Her hands shake in her lap. “There was so much going on back then. I was young, and scared, and—”
“I was young. I was scared. Confused, broken, hurt. Do you know how many nights I spent standing at our front door, praying that you’d come back?” Scoffing, I just shake my head. “Of course, you don’t. How could you, when you were gone?”
With ice in my veins, I drag a hand through my hair. Press a palm to my chest, beneath my suit jacket, trying to calm my erratic pulse.
“I prayed every bloody night. For you to return, then when that didn’t work, I tried bartering with God. Said I didn’t need you to come home, if only he’d let me know you were okay. That you were safe.” Glaring at the night sky, I huff a bitter laugh. “Kind of fucked, isn’t it? It seemed like such a simple request, and yet…”
With a shrug, I wave my hands around. “Nothing. I was abandoned by my mum and my belief system within months of each other. And you wonder how I could’ve ended up any other way.”
Tears well in her eyes, and I snap. Stalking over to her, my hand whips out and my fingers dig into her cheeks, squeezing roughly. “No, you don’t get to fucking do that. You don’t get to cry or make me feel bad for being upset. You hurt me. Not the other way around.”
A sob still manages to work its way from her throat. Disgusted, I shove back, and she crumples against the chain, burying her head in her arms.
My heart rages inside my chest, beating so hard against my ribs that I’m afraid it might actually break free.
“I know,” she says quietly. “I know I hurt you, sirts. You have no idea how sorry I am for that.”
Snorting humorlessly, I put my hand on the kitchen door and pull it open, pretending I didn’t hear the apology.
“I was young. Young, Jonas, when I had you.”
Closing my eyes, I take a deep breath and pause at the threshold.
“Your father didn’t know, but I was only sixteen when I got pregnant.” Her voice falls to a barely audible whisper. “I lied to him. Said I was eighteen, because I knew when we met that he was far too old for me.”
My mind flickers to Lenny, how I told her all those weeks ago that she was too young. I try to imagine my father saying the same thing.

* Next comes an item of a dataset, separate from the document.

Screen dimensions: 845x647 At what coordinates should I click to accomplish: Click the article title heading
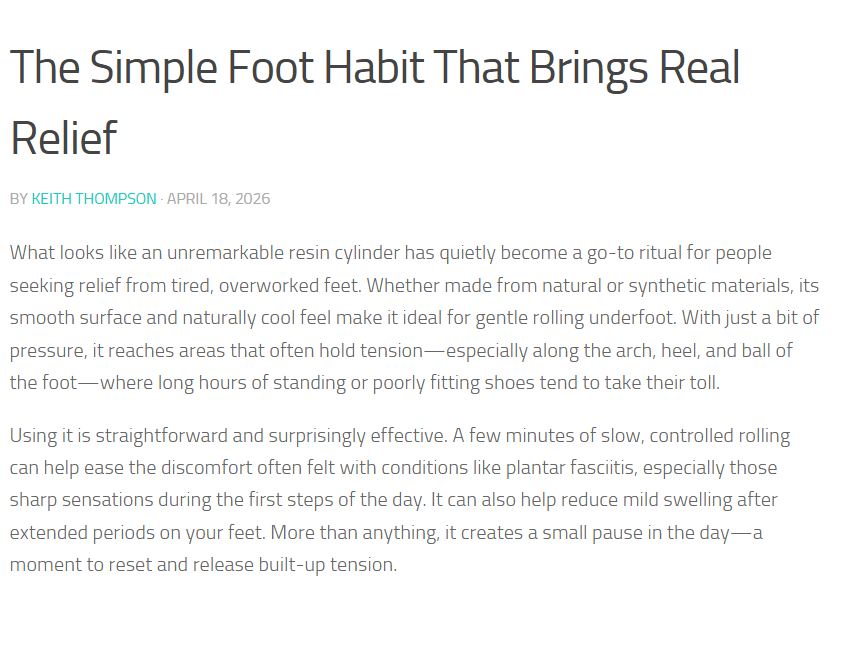(375, 102)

Imagine the heartbreak he could’ve avoided.
“I’m sure you’re about to ask why,” Mileena says. “And the short answer is that I was a dumb kid. My parents were gone, I’d been living in what was essentially a halfway house for troubled teens, and I just wanted out. So, I used what little money my parents left me to forge official documents, and then booked a flight to London.”
She glances over, her eyebrows creasing together like she’d expected me to leave. When it becomes clear I’m interested enough to stay, she nods to herself and continues.
“He was such a gentleman, your father. Caring, suave, totally charismatic. I fell for him immediately, even though the few friends I’d made in the city warned me not to. They said he was dangerous. Involved in organized crime.” She pauses, staring off into the distance. “I grew up hearing horror stories about people like that. My parents moved to the States specifically to avoid that life and the things it entailed, but Duncan seemed so… normal. So, I stuck around.”